Auf dem Weg dorthin war er alles andere als zimperlich. Bestechung und Urkundenfälschung waren auch im Mittelalter keineswegs unüblich. Sein Reliquienraub 1102 aus der Kathedrale von Braga, wo er mit zwei priesterlichen Kumpanen die Reliquien des hl. Fructuosus sowie der Märtyrer Cucufaz, Sylvester und Susanna entwendete, wurde später, gewiss auf Veranlassung des Hauptübeltäters, in der Historia Compostellana als pium latrocinium, als frommer Diebstahl bezeichnet. Er beraubte diese ihrer kostbarsten Schätze. Das war auch für die Zeitgenossen ein dreistes Bubenstück, aber der Erfolg schien die Tat zu rechtfertigen. Lediglich bei dem Versuch, dem Erzbischof von Toledo die Primatialgewalt für ganz Spanien streitig zu machen, scheiterte Gelmirez. Mit dem von ihm initiierten Codex Calixtinus legte er sowohl eine Rechtfertigung seines Handelns wie auch zugleich eine geniale Propagandaschrift vor, welche die Jakobuswallfahrt im Mittelalter auf ihren Gipfelpunkt führte.

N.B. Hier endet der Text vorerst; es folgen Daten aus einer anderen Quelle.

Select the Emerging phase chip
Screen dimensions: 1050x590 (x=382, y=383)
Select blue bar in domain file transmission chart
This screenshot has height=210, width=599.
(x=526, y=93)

Es ist eine kaum zu bestreitende Tatsache: Ohne das Wirken und die Machenschaften von Erzbischof Diego Gelmirez, die große Teile Europas einbezogen und sogar bis in das gerade erst von den Kreuzfahrern eroberte Jerusalem reichten, hätte die seit dem 11. Jahrhundert durchaus schon florierende Pilgerfahrt zum Grab des Apostels Jakobus niemals diesen Aufschwung genommen. Er brachte sie vom 12. bis zum 16. Jahrhundert gleichrangig neben die uralten Pilgerziele Jerusalem und Rom, wo immerhin Christus selbst an den Stätten seines irdischen Daseins bzw. die Apostelfürsten Petrus und Paulus verehrt wurden. Gelmirez begründete zwar nicht die neue Kathedrale von Santiago, trieb aber ihren Bau bis kurz vor deren Vollendung voran. Klug wusste er die geistlichen Mächte des christlichen Abendlandes, die Päpste und den hl. Abt Hugo von Cluny, seinen Zielen dienstbar zu machen, wobei insbesondere die engen Verbindungen sowohl des Erzbischofs wie auch der Könige von Asturien/Léon die spanische Geschichte in der Epoche von Diego Gelmirez nachhaltig bestimmten.

Angesichts des Erfolges von Diego Gelmirez schien der Satz »Quien va a Santiago y no a Salvador visita el criado y deja al Señor – Wer zum heiligen Jakob geht und nicht zum Erlöser, der besucht den Knecht und versäumt den Herrn«, zumindest auf dem Weg nach Santiago de Compostela, keine Gültigkeit zu haben. Der Spruch war auf die bis ins 12. Jahrhundert spürbare Konkurrenz zwischen der alten Königsresidenz Oviedo mit ihrem Salvatorpatrizinium und dem aufstrebenden Santiago de Compostela bezogen. Seitdem aber, nicht zuletzt, weil durch die Beschreibung im Liber Sancti Jacobi der Jakobsweg auf die Strecke von Burgos über León und Astorga nach Santiago festgelegt war, geriet Oviedo, wie so viele andere Wallfahrtsorte an den Jakobswegen, gegenüber Santiago ins Abseits.